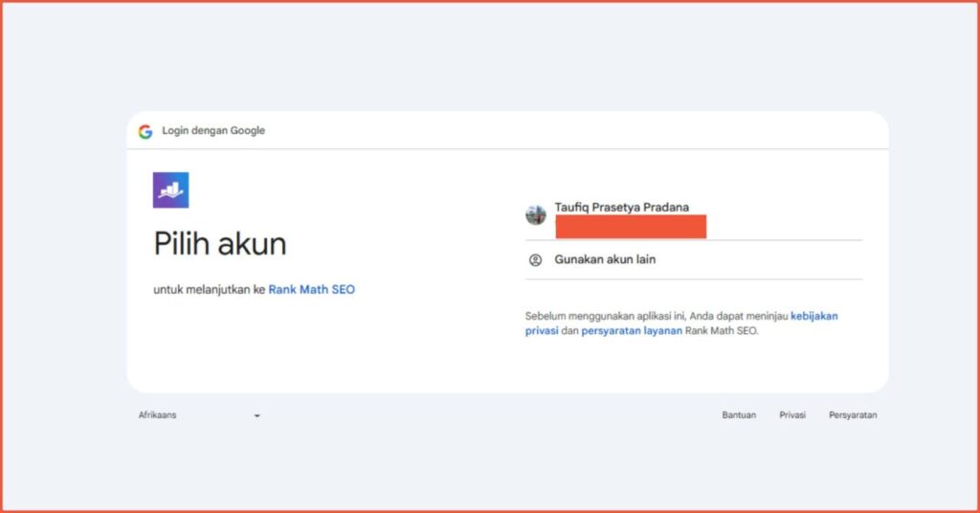This screenshot has width=980, height=513.
Task: Click the person icon beside Gunakan akun lain
Action: 536,259
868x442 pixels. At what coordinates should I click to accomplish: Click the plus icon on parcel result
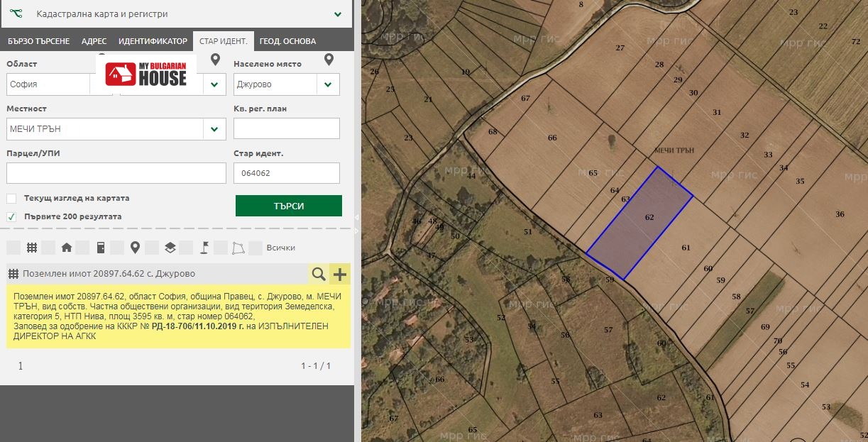tap(340, 274)
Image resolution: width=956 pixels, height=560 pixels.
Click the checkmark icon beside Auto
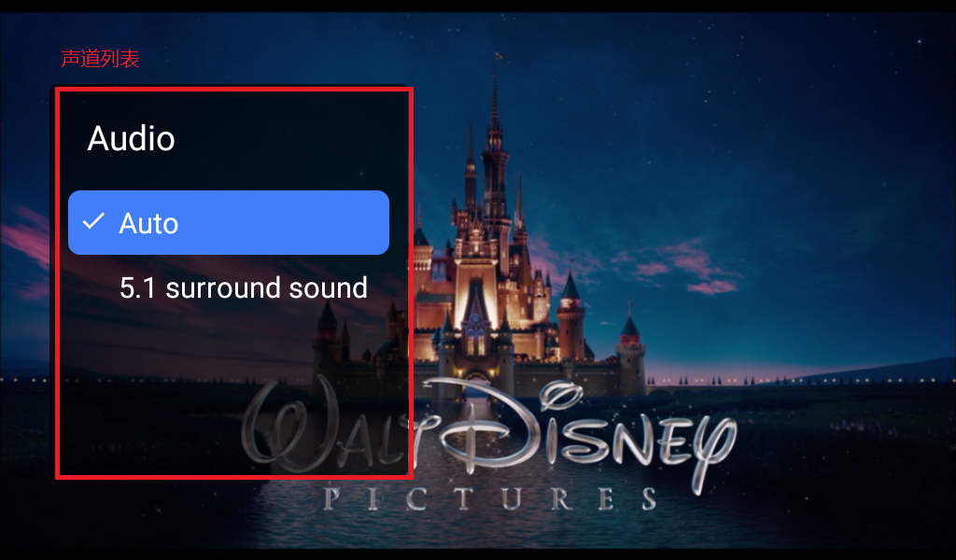[93, 221]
● ● ●
Every line from the one containing "868x442 pixels. At" through the end of the entries above is to be copied exactly; pictures are to be left out.

§ COMPLETED EXERCISE
868x442 pixels. At what coordinates should I click to accomplish: Click the plus icon on parcel result
tap(340, 274)
Image resolution: width=956 pixels, height=560 pixels.
Click the checkmark icon beside Auto
[93, 221]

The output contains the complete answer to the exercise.